§ **What the task asks**: Repeat the lines below exactly as they appear, but leave out the images.

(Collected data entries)
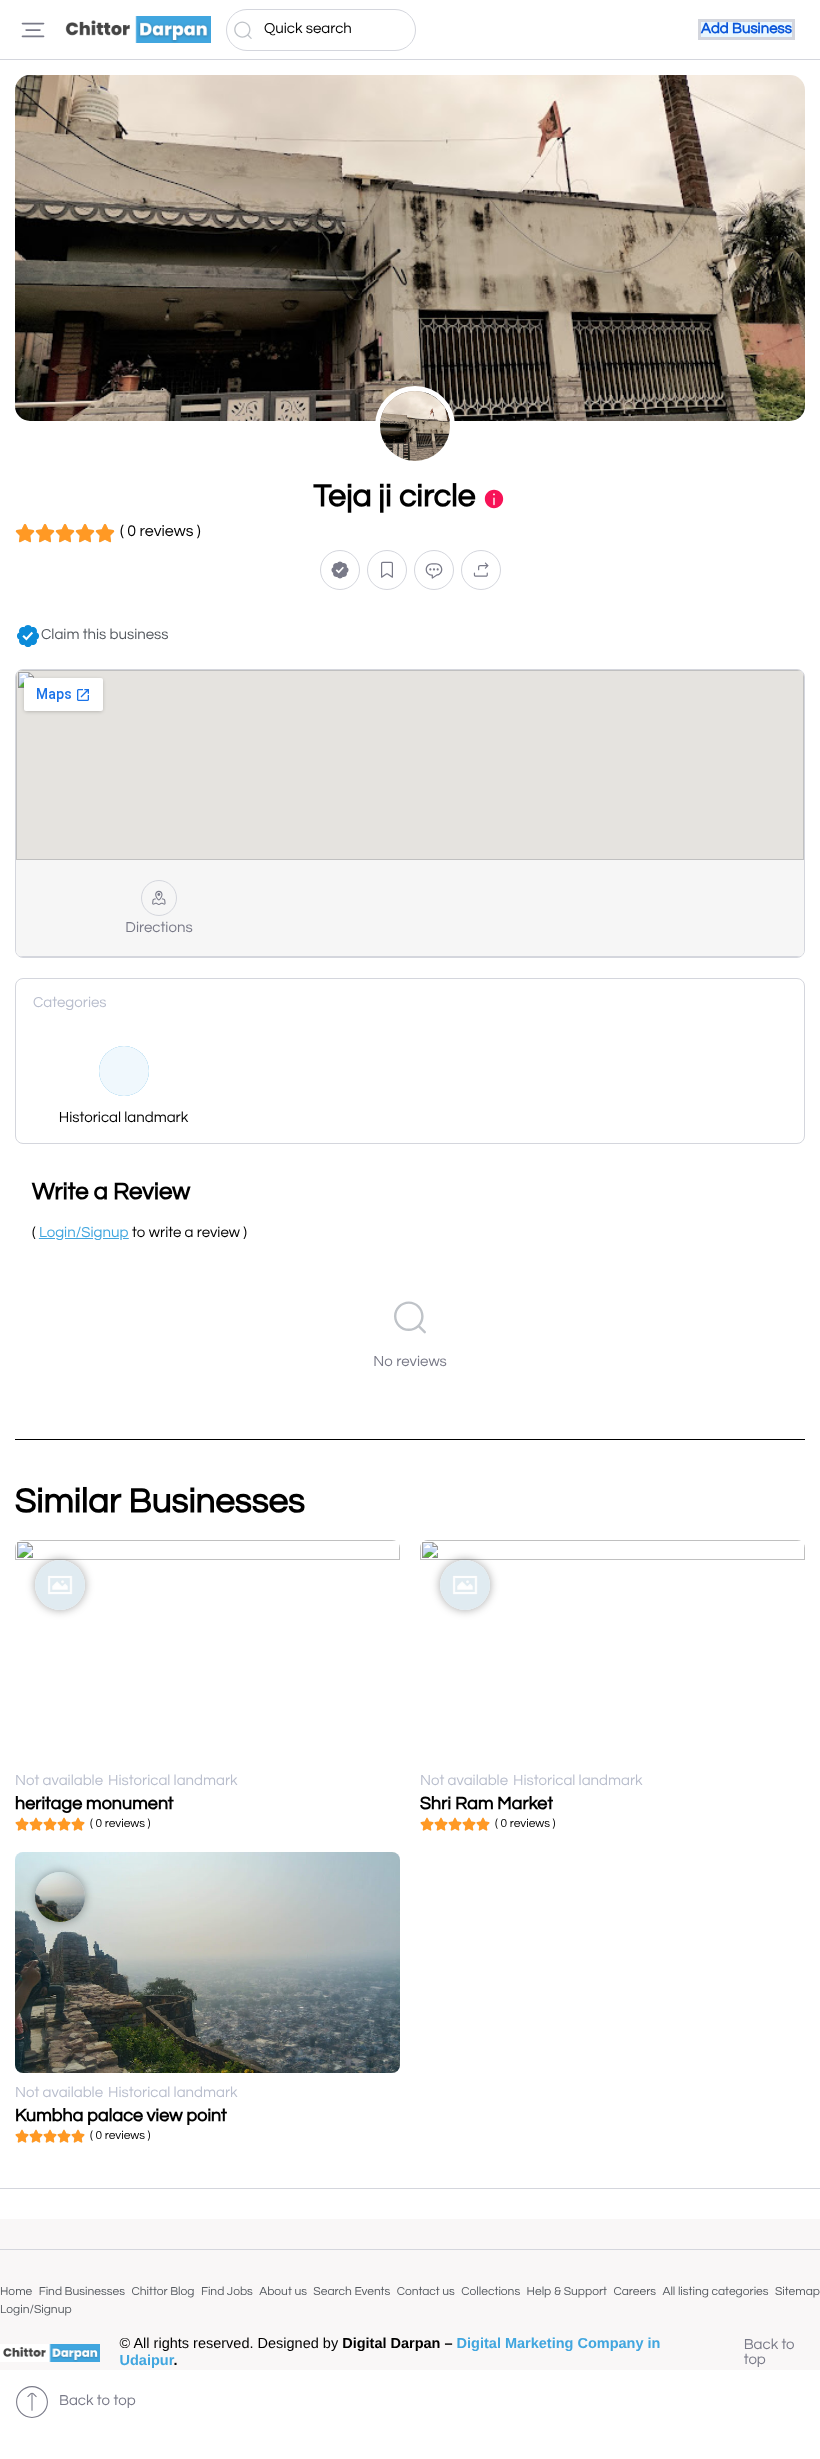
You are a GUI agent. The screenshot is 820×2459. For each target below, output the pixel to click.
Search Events (351, 2291)
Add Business (746, 29)
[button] (340, 570)
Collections (490, 2291)
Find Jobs (227, 2291)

§ **Answer space**:
You are a GUI agent. The screenshot is 820×2459. For each target below, output the pixel to click.
Search Events (351, 2291)
Add Business (746, 29)
[button] (340, 570)
Collections (490, 2291)
Find Jobs (227, 2291)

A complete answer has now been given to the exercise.